Hierarchical 3D Nanolayered Duplex-Phase Zr with High Strength, Strain Hardening, and Ductility.

Nanolayered, bimetallic composites are receiving increased attention due to an exceptional combination of strength and thermal stability not possible from their coarse-layered counterparts or constituents alone. Yet, due to their 2D planar, unidirectional arrangement, they are highly anisotropic, which results in limited strain hardening and ductility. Therefore, like many high-performance, ultrastrong materials of our time, they succumb to the usual strength-ductility trade-offs. Here we present the formation of a novel hierarchical microstructure, comprised of crystals consisting of 3D nanolayered α/β-Zr networks. By direct comparison with coarse-layered material of the same chemistry, we show that the unusual hierarchical 3D structure gives rise to high strain hardening, high strength, and high ductility.
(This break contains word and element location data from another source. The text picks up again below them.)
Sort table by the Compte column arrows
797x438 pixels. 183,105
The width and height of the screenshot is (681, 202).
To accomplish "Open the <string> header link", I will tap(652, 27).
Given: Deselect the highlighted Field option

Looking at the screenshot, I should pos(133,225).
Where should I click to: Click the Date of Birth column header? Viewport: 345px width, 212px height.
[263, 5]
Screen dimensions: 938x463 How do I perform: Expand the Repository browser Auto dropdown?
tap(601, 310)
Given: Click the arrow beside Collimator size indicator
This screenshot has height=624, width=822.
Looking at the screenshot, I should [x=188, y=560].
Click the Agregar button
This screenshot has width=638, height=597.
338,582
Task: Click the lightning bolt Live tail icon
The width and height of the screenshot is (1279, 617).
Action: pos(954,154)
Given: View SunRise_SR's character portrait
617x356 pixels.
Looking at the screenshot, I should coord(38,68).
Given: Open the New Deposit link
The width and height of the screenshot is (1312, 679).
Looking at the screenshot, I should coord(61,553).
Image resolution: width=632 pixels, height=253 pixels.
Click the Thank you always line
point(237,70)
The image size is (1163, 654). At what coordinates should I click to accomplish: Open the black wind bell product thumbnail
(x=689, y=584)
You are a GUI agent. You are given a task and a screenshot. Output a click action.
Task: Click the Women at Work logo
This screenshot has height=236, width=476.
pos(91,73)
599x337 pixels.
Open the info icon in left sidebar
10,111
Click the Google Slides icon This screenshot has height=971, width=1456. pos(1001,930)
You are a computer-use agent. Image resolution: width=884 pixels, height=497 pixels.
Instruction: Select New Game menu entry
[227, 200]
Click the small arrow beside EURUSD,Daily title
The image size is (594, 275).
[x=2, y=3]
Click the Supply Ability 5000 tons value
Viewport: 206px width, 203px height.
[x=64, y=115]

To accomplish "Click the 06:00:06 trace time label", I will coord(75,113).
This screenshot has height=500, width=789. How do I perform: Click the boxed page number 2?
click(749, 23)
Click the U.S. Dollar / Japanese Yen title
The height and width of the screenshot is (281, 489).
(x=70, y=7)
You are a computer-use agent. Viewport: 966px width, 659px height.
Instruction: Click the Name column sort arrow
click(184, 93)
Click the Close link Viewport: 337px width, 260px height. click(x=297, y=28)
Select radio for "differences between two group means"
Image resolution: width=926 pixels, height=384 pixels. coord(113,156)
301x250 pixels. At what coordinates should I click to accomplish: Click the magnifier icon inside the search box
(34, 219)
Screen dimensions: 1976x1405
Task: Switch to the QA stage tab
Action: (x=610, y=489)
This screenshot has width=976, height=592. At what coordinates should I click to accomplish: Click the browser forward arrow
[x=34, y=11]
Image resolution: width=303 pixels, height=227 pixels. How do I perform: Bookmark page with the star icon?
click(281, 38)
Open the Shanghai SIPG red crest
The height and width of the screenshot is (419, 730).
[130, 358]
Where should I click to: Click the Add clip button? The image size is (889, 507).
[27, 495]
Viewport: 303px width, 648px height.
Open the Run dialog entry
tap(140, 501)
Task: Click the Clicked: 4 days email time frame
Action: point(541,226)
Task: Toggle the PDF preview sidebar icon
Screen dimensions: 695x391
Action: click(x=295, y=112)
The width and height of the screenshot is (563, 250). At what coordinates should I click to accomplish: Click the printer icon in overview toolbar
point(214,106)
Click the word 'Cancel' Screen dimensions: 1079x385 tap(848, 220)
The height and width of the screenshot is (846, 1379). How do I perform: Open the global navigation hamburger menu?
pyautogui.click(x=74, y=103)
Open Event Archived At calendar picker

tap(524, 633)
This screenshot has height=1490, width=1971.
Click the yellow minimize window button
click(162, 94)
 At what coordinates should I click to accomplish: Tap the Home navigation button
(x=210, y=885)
Using TEM analysis and hysteresis testing, we discovered that the 3D randomly oriented biphase boundaries result in progressively dispersive rather than localized slip with increasing strain. Dislocation activity in the α-Zr lamellae transitions from single slip to multislip and eventually to multimodal slip as strain increases. The diffusive slip-promoting properties of 3D layered networks can potentially invoke simultaneous high strength, strain hardening, and ductility, and reveal a new target in the microstructural design of high performance structural materials.